A comprehensive guide for building, customizing, and deploying containers on HPC clusters using Enroot and Slurm.


Table of Contents


Overview

This workflow enables you to:

  1. Import container images from Docker Hub or NVIDIA NGC
  2. Customize containers by installing dependencies
  3. Save modified containers for reuse
  4. Scale workloads across multiple nodes and GPUs

Prerequisites:

  • Access to an HPC/Large AI cluster with Slurm and Enroot installed
  • Shared storage mounted at /mnt/shared (or equivalent)
  • Appropriate resource allocations

Step 1: Pull Container Images

Import container images using enroot import and save them as .sqsh files in shared storage.

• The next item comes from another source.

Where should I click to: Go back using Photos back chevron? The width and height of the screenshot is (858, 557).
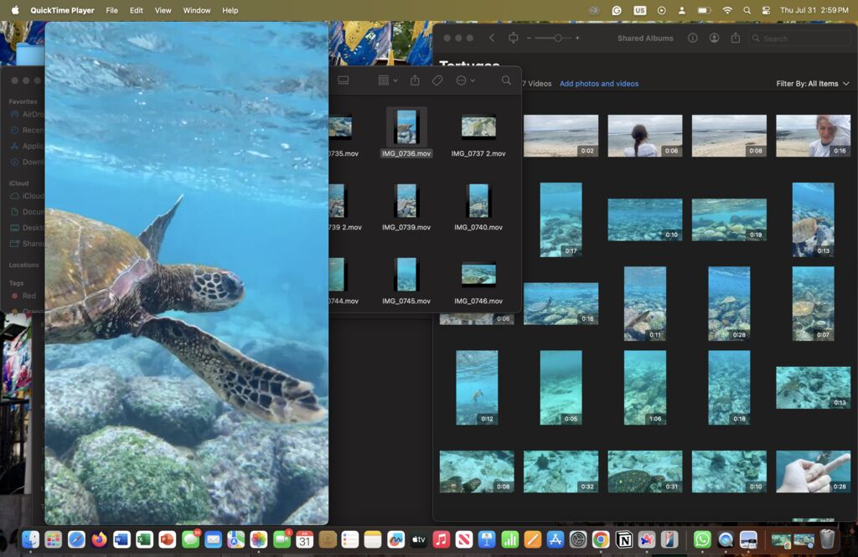click(x=492, y=38)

From NVIDIA NGC (GPU-enabled containers)

enroot import -o /mnt/shared/containers/cuda13.0.2_ubuntu22.04.sqsh \
  docker://nvcr.io#nvidia/cuda:13.0.2-cudnn-devel-ubuntu22.04

From Docker Hub

enroot import -o /mnt/shared/containers/ubuntu22.04.sqsh \
  docker://ubuntu:22.04

Naming Convention: Use descriptive names like <base>_<version>_<description>.sqsh


Step 2: Customize Containers

Launch an interactive container session to install dependencies and customize your environment.

Basic Interactive Session

srun --nodes=1 \
  --ntasks=1 \
  --gpus=1 \
  --container-writable \
  --container-remap-root \
  --container-mounts=/mnt/shared:/mnt/shared \
  --container-image=/mnt/shared/containers/ubuntu22.04.sqsh \
  --container-save=/mnt/shared/containers/ubuntu22.04_custom.sqsh \
  --pty bash

Parameter Breakdown

Parameter Description
--nodes=1 Number of nodes to allocate
--ntasks=1 Number of tasks (processes) to run
--gpus=1 Number of GPUs to allocate (optional)
--container-writable Allow modifications to the container
--container-remap-root Map container root to your user (avoids permission issues)
--container-mounts Mount host directories into the container
--container-image Path to the base container image
--container-save Path where the modified container will be saved
--pty bash Launch an interactive bash shell

Install Dependencies

Once inside the container, install your required packages:

# Update package lists
apt update

# Install system packages
apt install -y ffmpeg vim git wget curl

Save and Exit

Press CTRL+D or type exit to close the session. Your modifications will be automatically saved to the specified --container-save path.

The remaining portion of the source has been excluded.